▶ **Records supplied**

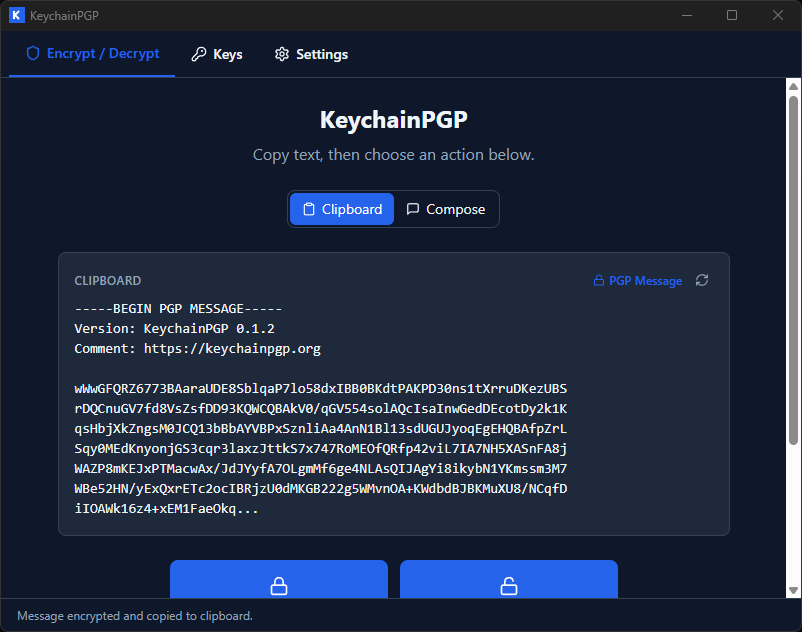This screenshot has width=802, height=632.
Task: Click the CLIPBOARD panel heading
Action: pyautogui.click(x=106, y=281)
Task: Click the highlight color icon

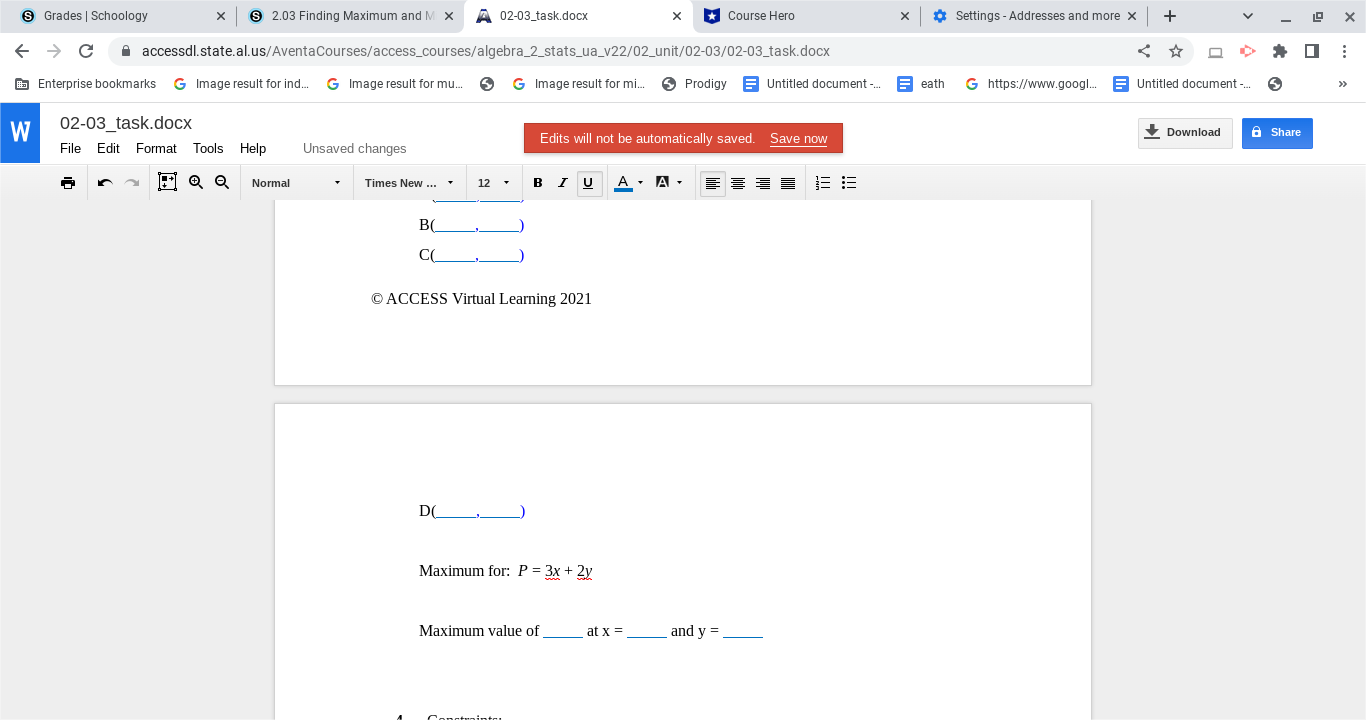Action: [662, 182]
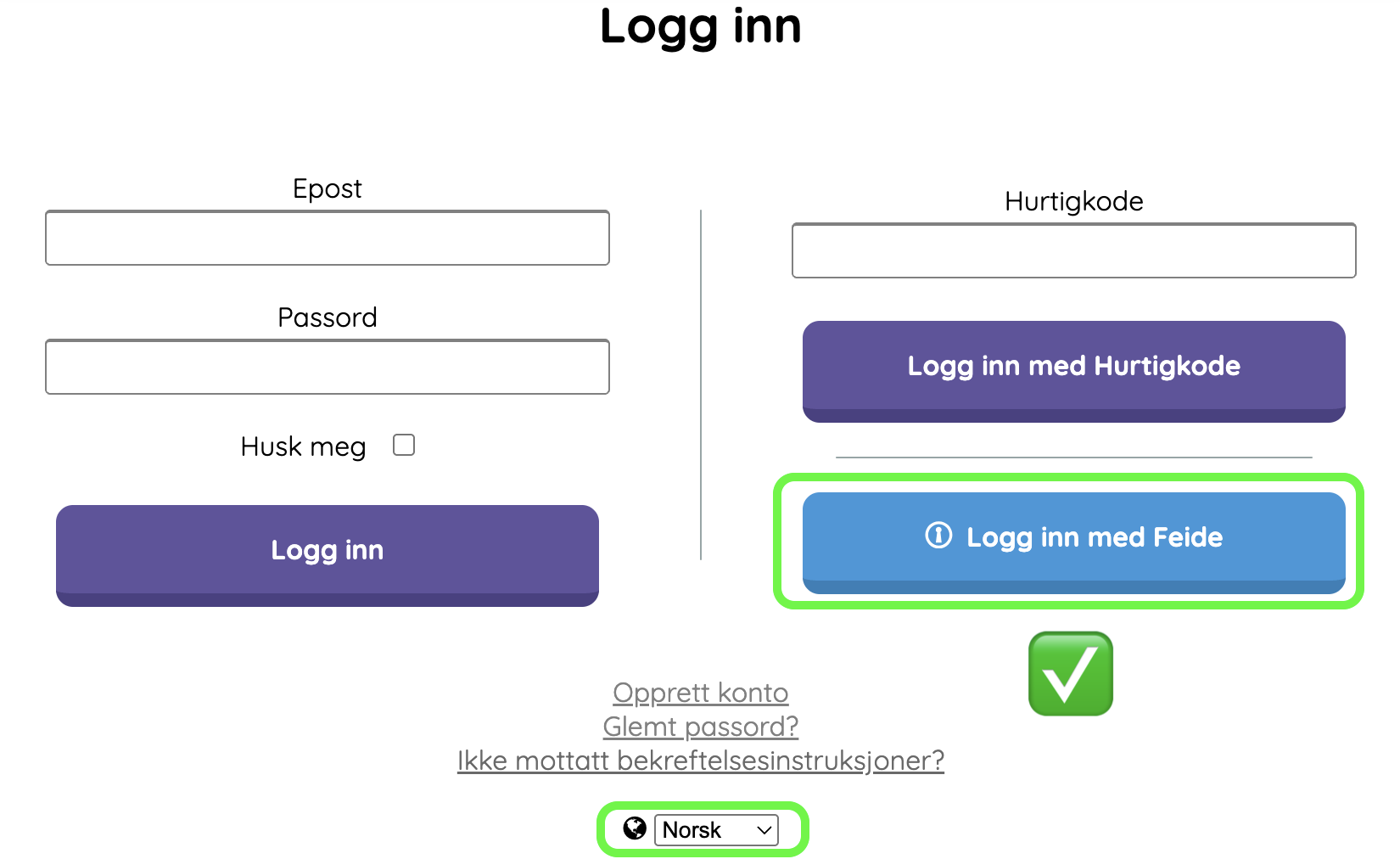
---
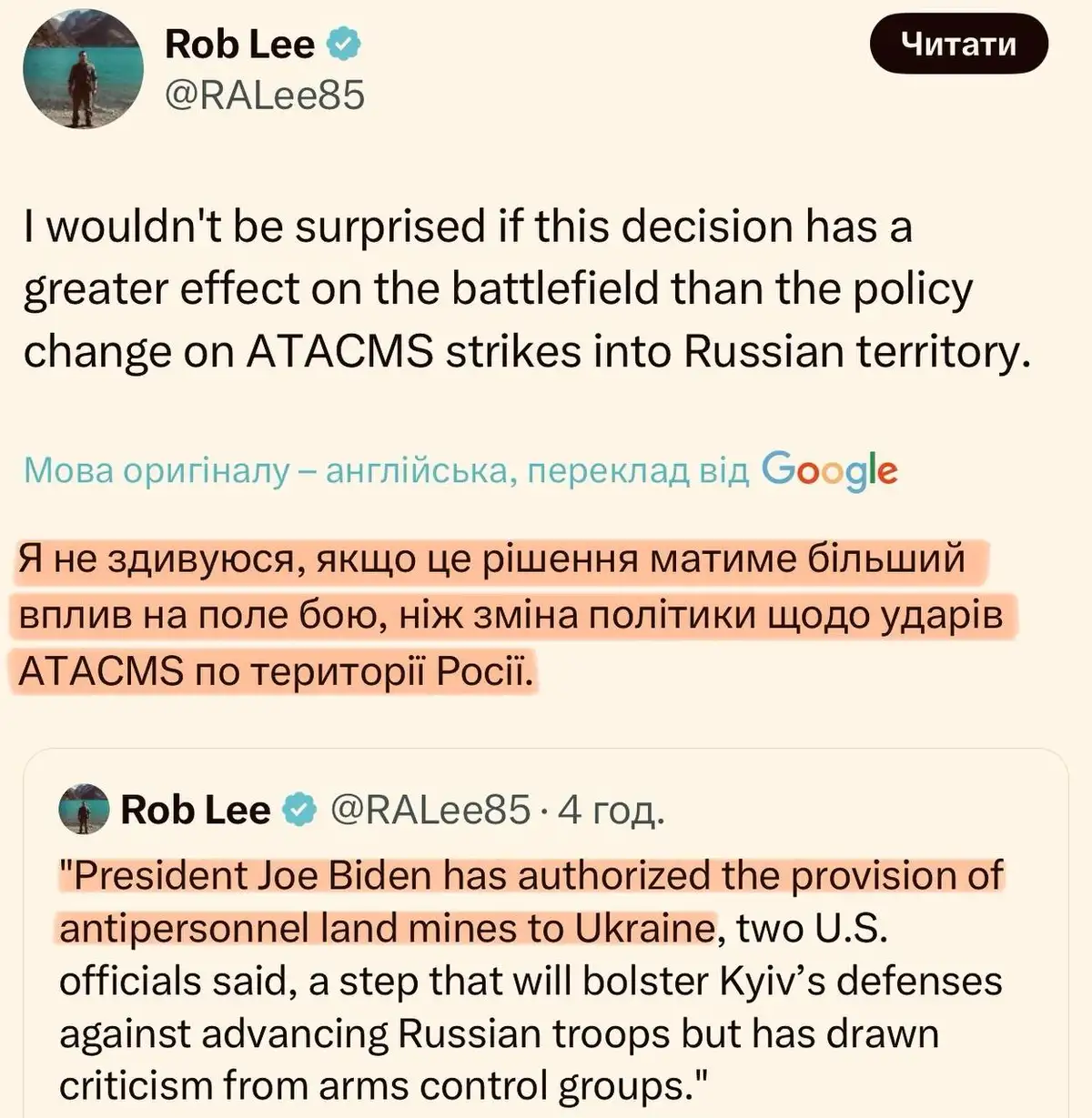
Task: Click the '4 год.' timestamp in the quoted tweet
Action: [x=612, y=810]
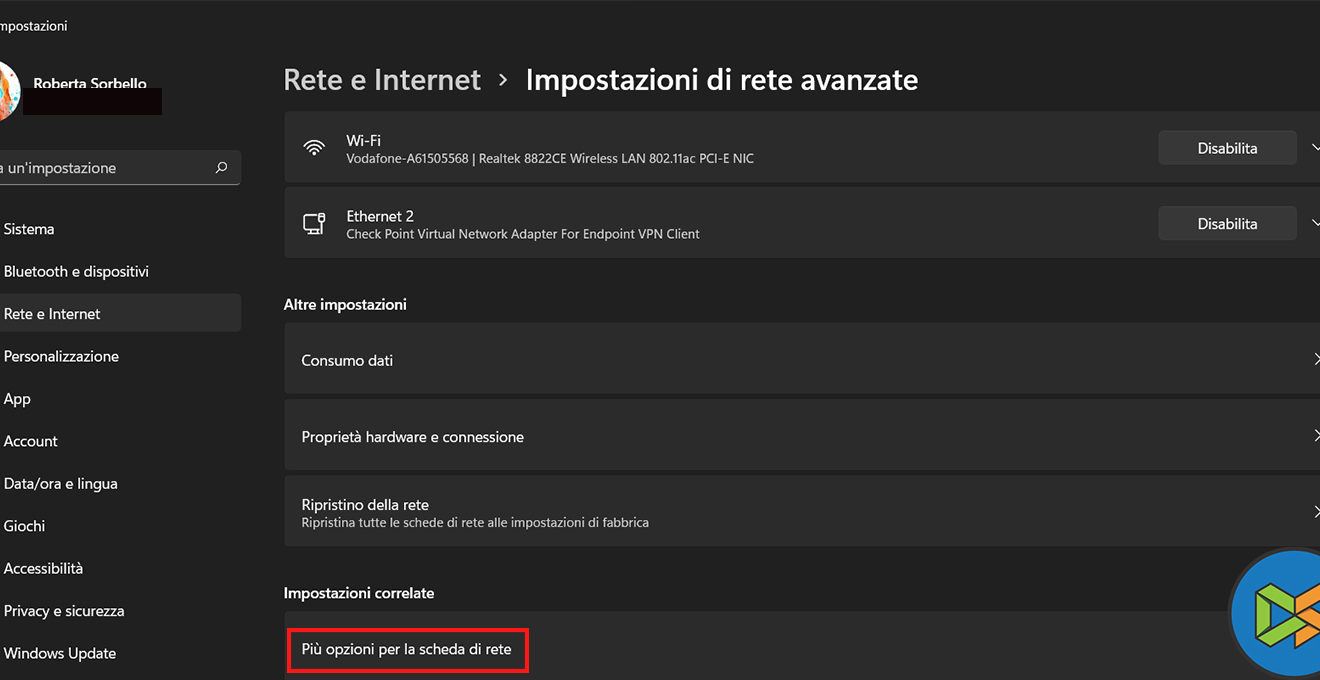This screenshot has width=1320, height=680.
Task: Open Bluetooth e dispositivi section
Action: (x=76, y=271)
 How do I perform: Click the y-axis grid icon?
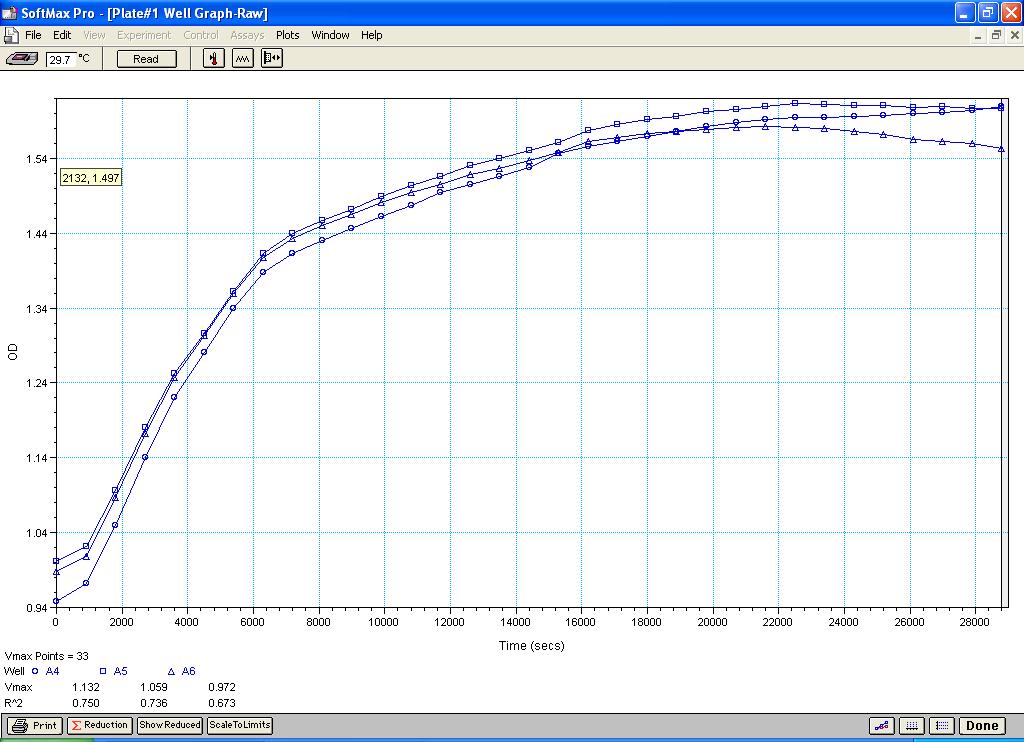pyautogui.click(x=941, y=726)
==
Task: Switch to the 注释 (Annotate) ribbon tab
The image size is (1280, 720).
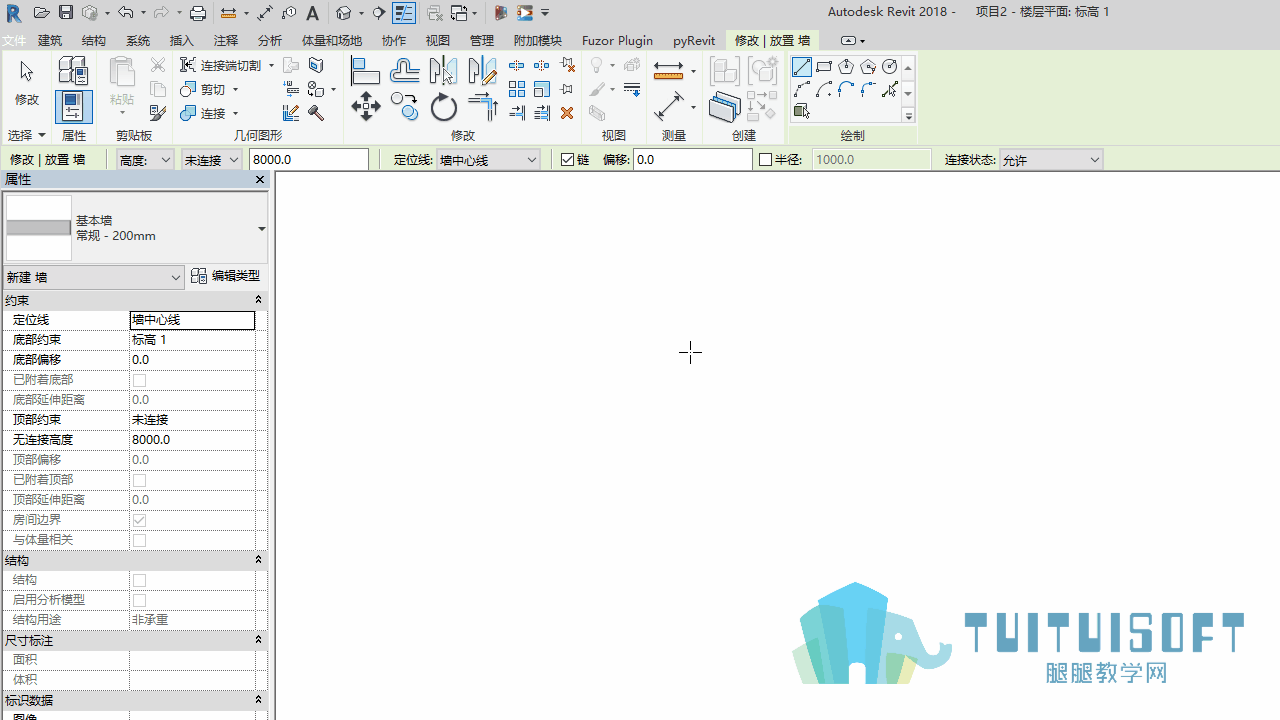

▶ **Work order**
Take the line above containing "Task: Switch to the 注释 (Annotate) ribbon tab", the line containing "The image size is (1280, 720).", and all lines in between, and copy them exactly without anything else.

▶ **Answer area**
Task: Switch to the 注释 (Annotate) ribbon tab
The image size is (1280, 720).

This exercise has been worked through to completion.